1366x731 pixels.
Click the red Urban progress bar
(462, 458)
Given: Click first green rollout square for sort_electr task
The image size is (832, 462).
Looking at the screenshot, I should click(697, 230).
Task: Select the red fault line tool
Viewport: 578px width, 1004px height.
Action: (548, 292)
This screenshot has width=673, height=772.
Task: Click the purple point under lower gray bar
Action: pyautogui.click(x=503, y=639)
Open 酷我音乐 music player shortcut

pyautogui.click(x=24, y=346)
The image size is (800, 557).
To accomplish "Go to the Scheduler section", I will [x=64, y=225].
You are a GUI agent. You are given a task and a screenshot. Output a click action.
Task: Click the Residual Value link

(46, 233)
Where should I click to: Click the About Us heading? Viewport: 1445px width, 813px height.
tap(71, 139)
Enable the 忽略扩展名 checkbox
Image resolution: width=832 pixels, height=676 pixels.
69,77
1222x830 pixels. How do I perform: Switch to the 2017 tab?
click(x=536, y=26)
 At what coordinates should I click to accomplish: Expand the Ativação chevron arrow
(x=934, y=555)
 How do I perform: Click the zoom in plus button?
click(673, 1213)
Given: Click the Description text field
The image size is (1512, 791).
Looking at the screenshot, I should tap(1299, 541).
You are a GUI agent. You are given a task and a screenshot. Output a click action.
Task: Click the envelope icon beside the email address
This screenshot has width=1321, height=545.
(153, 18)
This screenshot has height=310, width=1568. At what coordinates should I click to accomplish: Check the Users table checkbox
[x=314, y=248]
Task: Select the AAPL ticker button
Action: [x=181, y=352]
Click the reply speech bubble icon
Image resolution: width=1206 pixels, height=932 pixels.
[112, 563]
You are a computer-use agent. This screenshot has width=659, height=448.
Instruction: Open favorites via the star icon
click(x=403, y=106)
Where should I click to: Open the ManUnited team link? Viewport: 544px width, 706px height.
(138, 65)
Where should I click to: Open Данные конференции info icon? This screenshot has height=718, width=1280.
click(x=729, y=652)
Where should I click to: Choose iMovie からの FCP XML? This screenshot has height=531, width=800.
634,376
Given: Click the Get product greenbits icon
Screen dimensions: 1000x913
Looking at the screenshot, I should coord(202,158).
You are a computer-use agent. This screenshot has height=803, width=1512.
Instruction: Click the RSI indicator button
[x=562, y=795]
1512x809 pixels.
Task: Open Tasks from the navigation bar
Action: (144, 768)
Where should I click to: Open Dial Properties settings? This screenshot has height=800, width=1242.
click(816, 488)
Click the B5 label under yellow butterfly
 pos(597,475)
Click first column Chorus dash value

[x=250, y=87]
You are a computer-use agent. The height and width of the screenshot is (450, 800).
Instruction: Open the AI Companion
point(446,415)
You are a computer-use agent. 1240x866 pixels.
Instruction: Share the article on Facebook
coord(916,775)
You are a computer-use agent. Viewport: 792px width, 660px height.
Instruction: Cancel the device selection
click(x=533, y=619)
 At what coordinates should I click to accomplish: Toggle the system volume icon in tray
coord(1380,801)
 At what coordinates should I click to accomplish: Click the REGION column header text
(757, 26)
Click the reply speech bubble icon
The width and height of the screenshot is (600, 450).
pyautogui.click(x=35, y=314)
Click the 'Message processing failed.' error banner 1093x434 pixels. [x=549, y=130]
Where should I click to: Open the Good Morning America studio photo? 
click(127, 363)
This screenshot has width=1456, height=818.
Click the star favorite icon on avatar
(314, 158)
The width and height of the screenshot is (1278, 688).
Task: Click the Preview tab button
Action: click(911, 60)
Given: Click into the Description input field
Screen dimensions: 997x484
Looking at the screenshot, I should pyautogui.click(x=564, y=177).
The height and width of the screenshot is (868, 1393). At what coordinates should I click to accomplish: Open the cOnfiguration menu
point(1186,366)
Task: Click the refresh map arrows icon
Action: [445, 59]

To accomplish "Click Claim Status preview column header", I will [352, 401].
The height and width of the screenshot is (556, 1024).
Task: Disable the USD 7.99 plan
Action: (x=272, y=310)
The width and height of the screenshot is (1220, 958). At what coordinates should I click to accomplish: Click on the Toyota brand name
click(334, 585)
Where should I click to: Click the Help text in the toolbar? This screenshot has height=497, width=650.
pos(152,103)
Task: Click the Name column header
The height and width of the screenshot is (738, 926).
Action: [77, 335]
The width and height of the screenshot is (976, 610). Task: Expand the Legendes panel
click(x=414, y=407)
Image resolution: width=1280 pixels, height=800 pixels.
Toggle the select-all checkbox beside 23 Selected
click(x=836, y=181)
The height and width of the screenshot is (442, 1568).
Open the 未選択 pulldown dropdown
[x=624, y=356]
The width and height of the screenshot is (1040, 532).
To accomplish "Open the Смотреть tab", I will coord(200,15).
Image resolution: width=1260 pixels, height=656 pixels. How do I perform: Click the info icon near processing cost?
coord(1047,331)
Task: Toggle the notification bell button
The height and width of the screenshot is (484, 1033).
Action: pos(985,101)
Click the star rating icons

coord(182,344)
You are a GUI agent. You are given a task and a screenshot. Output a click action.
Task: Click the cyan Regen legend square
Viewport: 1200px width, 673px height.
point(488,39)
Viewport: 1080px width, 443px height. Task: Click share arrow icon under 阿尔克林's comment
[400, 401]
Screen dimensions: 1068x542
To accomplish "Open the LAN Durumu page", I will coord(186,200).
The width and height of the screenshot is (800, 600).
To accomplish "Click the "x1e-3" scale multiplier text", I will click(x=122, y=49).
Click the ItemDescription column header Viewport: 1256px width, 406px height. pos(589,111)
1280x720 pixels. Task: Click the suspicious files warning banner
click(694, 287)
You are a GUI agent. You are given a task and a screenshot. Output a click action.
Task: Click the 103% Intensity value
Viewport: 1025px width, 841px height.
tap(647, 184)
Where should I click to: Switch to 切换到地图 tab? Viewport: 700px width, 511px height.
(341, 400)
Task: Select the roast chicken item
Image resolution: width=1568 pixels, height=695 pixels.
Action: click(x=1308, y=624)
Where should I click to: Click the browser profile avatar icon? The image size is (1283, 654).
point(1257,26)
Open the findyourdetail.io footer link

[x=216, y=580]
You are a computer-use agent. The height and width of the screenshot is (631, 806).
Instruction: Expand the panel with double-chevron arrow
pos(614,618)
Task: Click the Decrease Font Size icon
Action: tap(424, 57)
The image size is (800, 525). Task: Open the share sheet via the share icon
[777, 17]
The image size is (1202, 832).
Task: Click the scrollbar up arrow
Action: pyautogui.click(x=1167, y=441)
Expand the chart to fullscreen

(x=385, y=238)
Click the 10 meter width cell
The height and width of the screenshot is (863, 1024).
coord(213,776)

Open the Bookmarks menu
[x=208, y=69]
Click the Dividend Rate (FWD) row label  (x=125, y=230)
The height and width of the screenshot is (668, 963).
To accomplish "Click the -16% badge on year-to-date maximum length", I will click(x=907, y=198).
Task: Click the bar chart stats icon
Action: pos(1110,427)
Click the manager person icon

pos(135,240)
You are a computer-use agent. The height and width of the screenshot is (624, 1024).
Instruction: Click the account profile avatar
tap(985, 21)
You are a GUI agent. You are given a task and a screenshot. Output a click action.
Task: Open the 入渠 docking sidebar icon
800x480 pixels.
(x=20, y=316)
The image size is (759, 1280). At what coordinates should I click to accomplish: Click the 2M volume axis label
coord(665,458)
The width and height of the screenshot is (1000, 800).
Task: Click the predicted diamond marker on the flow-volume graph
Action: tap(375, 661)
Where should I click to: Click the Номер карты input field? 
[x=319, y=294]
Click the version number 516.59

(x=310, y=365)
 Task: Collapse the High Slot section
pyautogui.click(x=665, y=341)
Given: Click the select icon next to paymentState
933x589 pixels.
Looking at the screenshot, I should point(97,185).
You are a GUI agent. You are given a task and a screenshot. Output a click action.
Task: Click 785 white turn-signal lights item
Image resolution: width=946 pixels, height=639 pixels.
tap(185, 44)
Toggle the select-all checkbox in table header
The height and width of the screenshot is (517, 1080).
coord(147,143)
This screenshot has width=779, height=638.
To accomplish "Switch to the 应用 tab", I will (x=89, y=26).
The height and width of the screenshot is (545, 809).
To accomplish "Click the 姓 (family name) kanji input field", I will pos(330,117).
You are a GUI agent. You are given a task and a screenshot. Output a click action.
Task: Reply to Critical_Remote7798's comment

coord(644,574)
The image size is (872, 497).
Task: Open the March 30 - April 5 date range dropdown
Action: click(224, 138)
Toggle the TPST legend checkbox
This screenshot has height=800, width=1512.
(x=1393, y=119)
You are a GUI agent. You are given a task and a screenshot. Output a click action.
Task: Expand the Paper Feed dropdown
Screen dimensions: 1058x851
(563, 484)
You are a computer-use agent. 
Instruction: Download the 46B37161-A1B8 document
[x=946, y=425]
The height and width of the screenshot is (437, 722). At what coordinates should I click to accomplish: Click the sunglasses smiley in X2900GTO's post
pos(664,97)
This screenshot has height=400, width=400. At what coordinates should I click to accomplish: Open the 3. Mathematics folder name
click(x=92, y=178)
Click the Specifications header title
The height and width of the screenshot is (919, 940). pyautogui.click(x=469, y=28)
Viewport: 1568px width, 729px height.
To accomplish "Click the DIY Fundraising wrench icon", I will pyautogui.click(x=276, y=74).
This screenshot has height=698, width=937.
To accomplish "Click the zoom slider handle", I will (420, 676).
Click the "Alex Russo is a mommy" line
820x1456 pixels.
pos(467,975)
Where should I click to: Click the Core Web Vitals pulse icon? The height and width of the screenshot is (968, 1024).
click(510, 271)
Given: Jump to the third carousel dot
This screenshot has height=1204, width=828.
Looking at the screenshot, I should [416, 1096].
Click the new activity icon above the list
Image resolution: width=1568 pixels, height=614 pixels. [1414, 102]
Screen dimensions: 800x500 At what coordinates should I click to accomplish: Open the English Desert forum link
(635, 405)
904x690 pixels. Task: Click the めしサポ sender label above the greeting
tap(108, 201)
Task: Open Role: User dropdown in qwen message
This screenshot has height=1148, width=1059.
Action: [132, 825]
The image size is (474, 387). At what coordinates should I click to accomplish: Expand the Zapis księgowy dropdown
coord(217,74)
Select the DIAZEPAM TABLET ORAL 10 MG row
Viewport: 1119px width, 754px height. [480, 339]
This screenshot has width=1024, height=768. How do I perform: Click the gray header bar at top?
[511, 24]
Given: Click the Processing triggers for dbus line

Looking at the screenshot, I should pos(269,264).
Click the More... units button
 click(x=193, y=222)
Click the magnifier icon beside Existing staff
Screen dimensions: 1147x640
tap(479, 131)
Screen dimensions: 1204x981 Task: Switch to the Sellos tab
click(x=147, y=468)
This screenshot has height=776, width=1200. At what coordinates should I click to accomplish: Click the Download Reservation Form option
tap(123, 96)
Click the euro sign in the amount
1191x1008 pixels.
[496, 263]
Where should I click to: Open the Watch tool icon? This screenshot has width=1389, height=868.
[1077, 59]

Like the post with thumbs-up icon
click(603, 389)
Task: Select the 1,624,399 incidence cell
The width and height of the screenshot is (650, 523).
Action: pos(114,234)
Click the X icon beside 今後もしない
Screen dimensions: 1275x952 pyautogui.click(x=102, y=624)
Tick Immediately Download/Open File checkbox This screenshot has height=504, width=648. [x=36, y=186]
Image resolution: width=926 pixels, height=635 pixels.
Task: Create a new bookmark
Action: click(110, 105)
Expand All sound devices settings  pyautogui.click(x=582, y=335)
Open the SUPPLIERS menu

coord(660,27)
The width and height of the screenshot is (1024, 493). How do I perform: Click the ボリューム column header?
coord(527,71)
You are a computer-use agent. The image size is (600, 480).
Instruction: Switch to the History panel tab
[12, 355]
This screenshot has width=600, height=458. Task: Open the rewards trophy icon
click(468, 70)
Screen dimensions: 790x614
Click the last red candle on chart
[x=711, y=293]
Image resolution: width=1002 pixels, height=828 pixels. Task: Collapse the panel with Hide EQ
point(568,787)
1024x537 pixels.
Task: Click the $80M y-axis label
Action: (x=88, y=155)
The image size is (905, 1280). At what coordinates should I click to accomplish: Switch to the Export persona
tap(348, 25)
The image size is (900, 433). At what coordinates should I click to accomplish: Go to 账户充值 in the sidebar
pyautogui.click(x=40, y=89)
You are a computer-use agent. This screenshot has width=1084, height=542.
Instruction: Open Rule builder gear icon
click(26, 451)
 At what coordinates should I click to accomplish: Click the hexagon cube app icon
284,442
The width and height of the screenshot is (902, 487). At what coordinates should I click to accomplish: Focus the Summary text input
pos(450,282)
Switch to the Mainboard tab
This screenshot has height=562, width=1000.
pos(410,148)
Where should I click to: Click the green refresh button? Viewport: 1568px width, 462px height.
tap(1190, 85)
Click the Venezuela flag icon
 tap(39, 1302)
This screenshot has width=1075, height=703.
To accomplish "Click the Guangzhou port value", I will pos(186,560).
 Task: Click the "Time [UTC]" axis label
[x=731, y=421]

§ **What you are asked to do**: Write only the number of lines in the listing that include "square".

§ **Output for this task**: 2